2008 Volvo C30: Is This Niche Car Enough to Bring In New Blood?
- December 3, 2008
- On The Road: Driving Impressions, Volvo
- Posted by Ed Kim
- Comments Off on 2008 Volvo C30: Is This Niche Car Enough to Bring In New Blood?
Purely from an aesthetic perspective, this C30 is a gorgeous thing. Its super-Scandinavian modernist contours, its low-slung profile, and distinctive rear styling are all very novel and very appealing. Still, sales are confirming what we long suspected – that it’s ultimately very much a niche product. We expect Volvo to sell about 4,000 examples of this Swedish hot hatch in 2008. Even if the economy hadn’t crashed this year, we doubt its sales would have been much higher.
The C30 is intended to bring a younger and hipper buyer to this traditionally very rational brand. Think Volvo, and you automatically think of safety. Make no mistake, the C30 is very safe, but it was among the first Volvos to signal a new era of design flair from the brand that we’ll continue to see in the upcoming XC60 compact crossover.

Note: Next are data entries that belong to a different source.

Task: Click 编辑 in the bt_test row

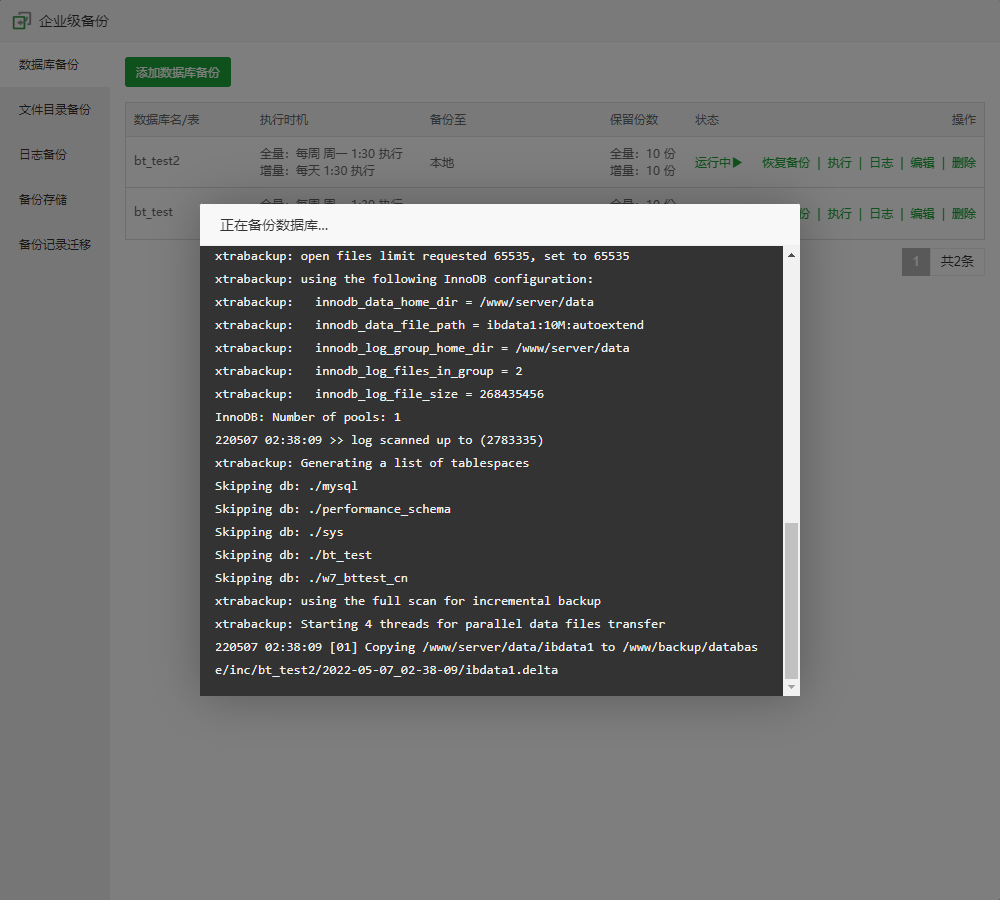Action: (x=922, y=214)
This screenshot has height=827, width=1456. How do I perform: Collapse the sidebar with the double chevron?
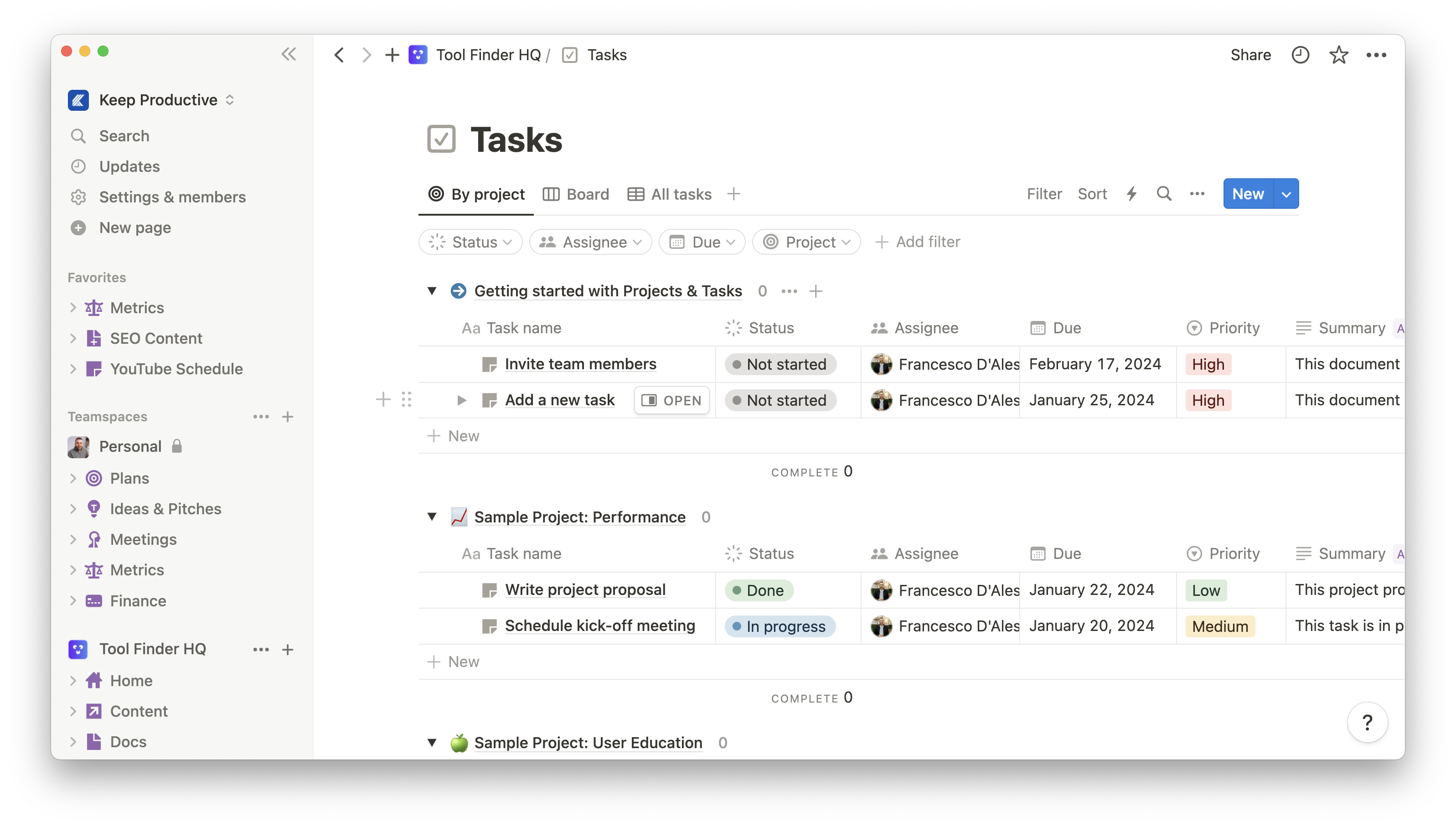pos(289,54)
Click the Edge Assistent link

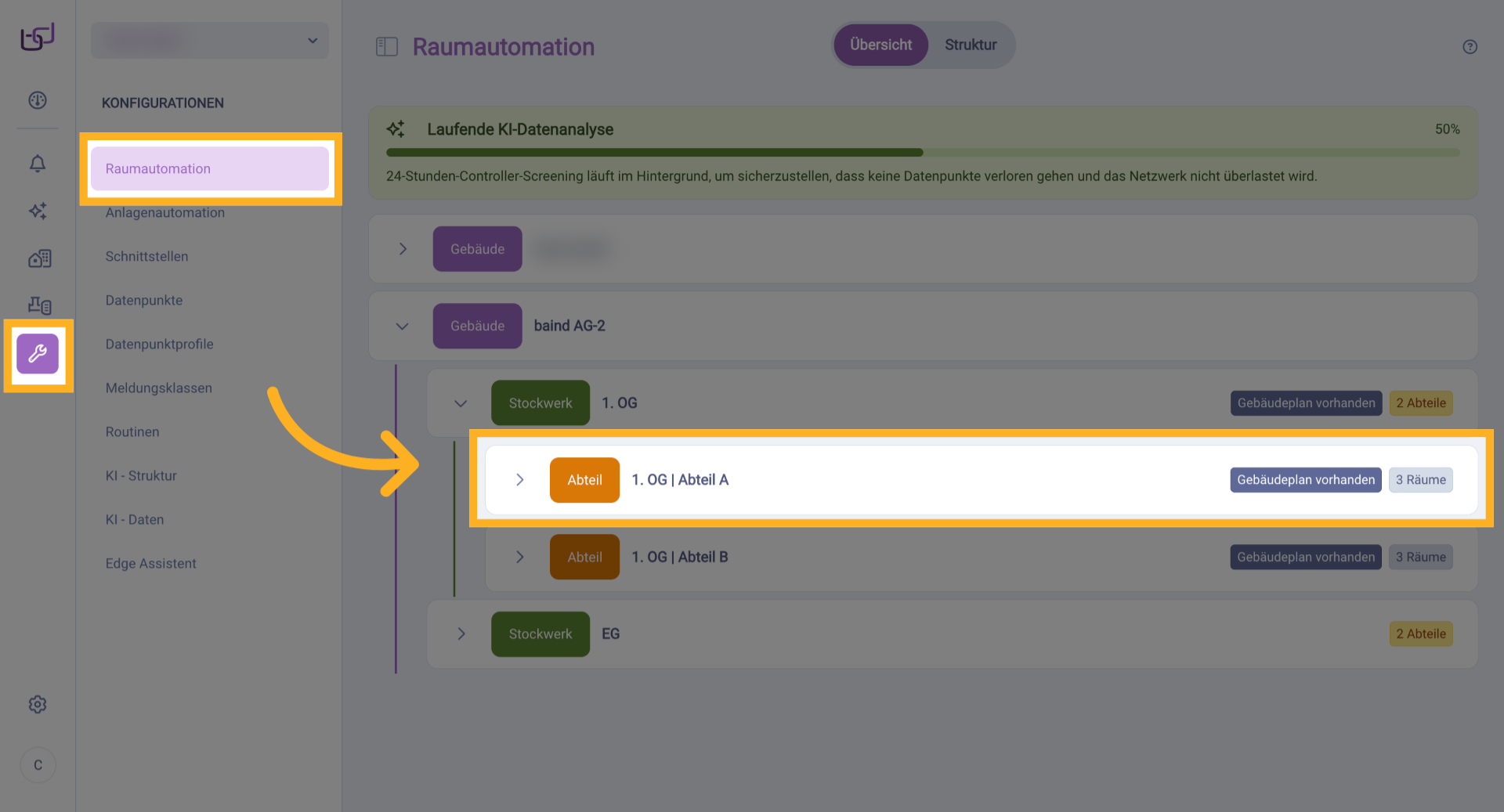(151, 564)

Essentially, the C30 is a 3-door hatch version of the S40 sedan and V50 wagon. That being the case, it sits on the platform of the European Ford Focus, also known as the C1 platform. Incidentally, the Mazda3 also uses this platform. All of the cars on this platform are great drivers, with really accurate steering, enthusiastic but predictable handling, and strong refinement. Our C30 was equipped with the optional 18-inch wheels, which made the ride a little jittery over some surfaces, but overall the little hatchback had a refined big car feel most of the time.
The engine is a 227HP turbocharged inline-5 that is a veteran of the Volvo lineup. It has a nice yet muted snarl to it when pushed, but given the horsepower rating we were surprised it didn’t feel faster. It’s not slow by any means, but given the car’s size and specs, we were expecting more performance. A Volkswagen GTI, by comparison, will run rings around it.
This editor absolutely loved the interior. Being a huge fan of modernist design, the floating aluminum center stack was just too cool for words. Volvo actually first introduced this design cue in the S40 and V50 back in 2004 and is continuing to proliferate it on all new Volvos since.
The orthopedically-designed seats, long a Volvo strength, are supremely comfortable. Many people are fans of the brand just for the seats alone! The rear only seats two people – but each get their own comfortable buckets. It’s not particularly spacious or easy to get back there (it is, after all, a 2-door), but once back there it’s actually fairly comfortable as long as you’re not too tall.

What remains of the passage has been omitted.